Moins de 24 heures après l’annonce d’un cessez-le-feu entre Israël et l’Iran, au moins 29 Palestiniens ont été tués mardi dans la bande de Gaza par des frappes israéliennes, selon les autorités sanitaires locales. Le drame s’est produit alors que des civils tentaient d’accéder à un centre de distribution d’aide humanitaire, ravivant les critiques sur la gestion de l’aide dans l’enclave assiégée.
D’après le ministère de la Santé de Gaza, 19 personnes ont été tuées par des tirs israéliens alors qu’elles se trouvaient à proximité d’un centre soutenu par l’État hébreu. Les victimes, pour la plupart des civils, faisaient la queue pour recevoir des vivres dans une zone centrale du territoire. Dix autres Palestiniens sont morts dans des frappes distinctes menées dans la nuit, portant le bilan total à 29 morts pour la seule journée de mardi.
Les images diffusées depuis l’hôpital Al-Shifa montrent des scènes de deuil déchirantes. Des proches en larmes, des corps enveloppés dans des linceuls, et des foules rassemblées pour des funérailles précipitées, témoignent une fois de plus de l’ampleur de la crise humanitaire en cours. « Ils sont venus chercher du pain, ils ont trouvé la mort », a déclaré un médecin sur place.
Ce nouvel épisode sanglant intervient alors que la population de Gaza, épuisée par des mois de guerre, plaçait de timides espoirs dans la trêve annoncée entre Israël et l’Iran.
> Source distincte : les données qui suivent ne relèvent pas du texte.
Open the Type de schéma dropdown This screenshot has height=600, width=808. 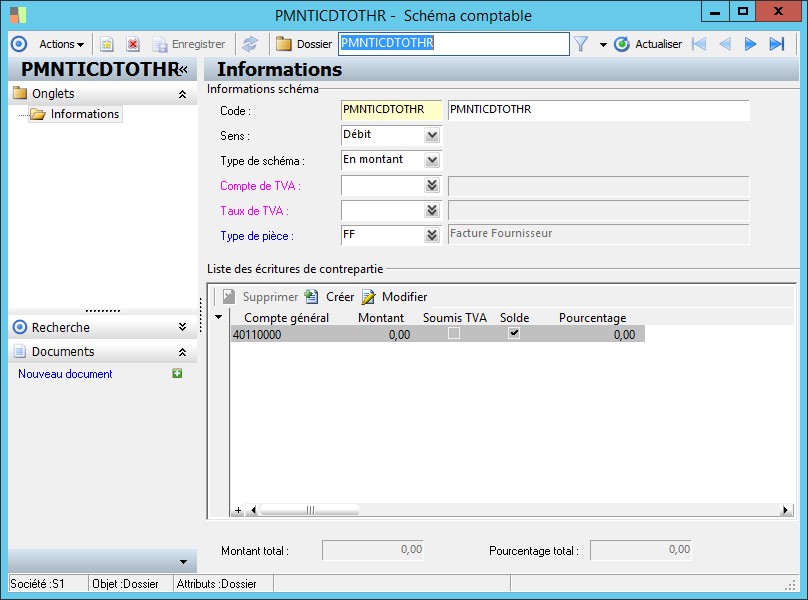[432, 160]
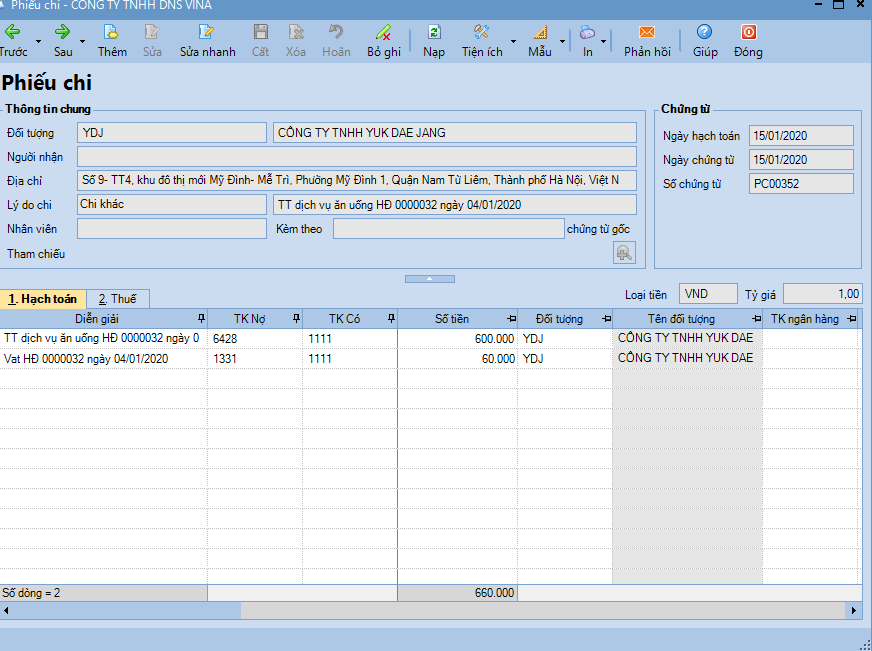Click Sửa nhanh quick edit icon
The width and height of the screenshot is (872, 651).
[207, 40]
Beaucoup y voyaient un possible tournant susceptible d’alléger les souffrances dans l’enclave palestinienne. Mais les événements de mardi viennent brutalement rappeler que l’accord de cessez-le-feu n’inclut pas, à ce stade, le conflit israélo-palestinien.
L’armée israélienne n’a pas encore commenté ces frappes. Par le passé, elle a souvent affirmé que ses opérations visent des combattants ou des infrastructures militaires, et qu’elle fait tout son possible pour éviter les pertes civiles. Mais les organisations humanitaires sur le terrain dénoncent une situation devenue incontrôlable, où les civils sont régulièrement pris pour cible, même dans des lieux supposés protégés.
Alors que les appels internationaux à une trêve durable se multiplient, les Palestiniens de Gaza restent confrontés à une réalité tragique : l’aide humanitaire devient elle-même un danger, et les espoirs de paix semblent de plus en plus lointains. La communauté internationale est appelée à réagir face à ce nouveau carnage, qui soulève des questions urgentes sur le respect du droit humanitaire et la responsabilité des parties en conflit.